→ **Selected passage**:
In comparison, the use of depositions in civil proceedings is uncommon in the courts of the UK (although possible under certain circumstances). Unlike the US system, any cross-examination of an expert must be conducted under oath (or affirmation) in front of a judge. The expert must attend at the agreed trial date, preferably voluntarily but under subpoena, if necessary. Any ambiguity or obfuscation within the expert’s report will be highlighted by the legal counsel (barrister) during cross-examination and may prompt the judge to place less weight on that evidence.11

Ultimate issues

The US and UK jurisdictions have adopted different approaches on whether the expert can opine on issues that the judge (or jury or arbitrator) is ultimately required to decide. In the US, FRE 704(a) permits the expert to opine on the ‘ultimate issue’, as it explicitly states that ‘an expert’s testimony is not objectionable just because it embraces an ultimate issue’.

In contrast, experts under the UK jurisdiction are strictly forbidden from opining on the ultimate issue. Experts must follow the code of conduct and not stray from the instructions given by their lawyers. In the event of digression, the expert could face possible costs sanctions.12 In the words of Lord Cooper, a former head of the judiciary in Scotland: ‘Expert witnesses, however skilled or eminent, can give no more than evidence. They cannot usurp the functions of the jury or the Judge sitting as a jury.’13

The table below summarises key similarities and differences in the use of experts under UK and US law. The comparison pertains to court proceedings, ‘but similar arrangements apply to expert evidence in Arbitration proceedings (although there is sometimes a greater flexibility of procedure in arbitration than in court)’.14


The similarities and differences between approaches of expert use in the UK and US15






Purpose behind the use of expert witnesses

Expert evidence is to furnish the judge or jury with necessary scientific criteria for testing the accuracy of their conclusions.

Expert evidence is admissible on the basis that the knowledge will help the trier of fact to understand the evidence or to determine a fact at issue.


Qualification of expert witnesses

Expert witness is qualified to give evidence, where the court itself cannot form an opinion and special study, skill or experience is required for the purpose.16

An expert witness is qualified by knowledge, skill, experience or education.17


Admissibility of evidence

Expert evidence must be provided in as much detail as possible in order to convince the judge that the expert’s opinions are well founded.18

Expert testimony to be based on sufficient facts, data or products of a credible source of test and tried principles and methods.19


Conduct of expert witness

Expert’s ‘duties to the Court override any obligation to the person from whom they have received instructions or have been paid by’.20

Expert’s duty is not formally defined under the FRCP/Evidence.

→ **Data block**:
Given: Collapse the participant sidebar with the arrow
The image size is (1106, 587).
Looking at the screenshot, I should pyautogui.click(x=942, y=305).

→ **Short problem**:
For each statement below, say yes or no according to whether it agrees with the passage on expert witnesses in the UK and US, and quote the passage's words that settle it.
1. In the US, an expert may give an opinion on the ultimate issue.
2. In the UK, an expert can be cross-examined without a judge present.
3. The expert's duty is formally defined under the FRCP/Evidence.

→ **Final result**:
1. Yes: "In the US, FRE 704(a) permits the expert to opine on the ‘ultimate issue’"
2. No: "any cross-examination of an expert must be conducted under oath (or affirmation) in front of a judge"
3. No: "Expert’s duty is not formally defined under the FRCP/Evidence."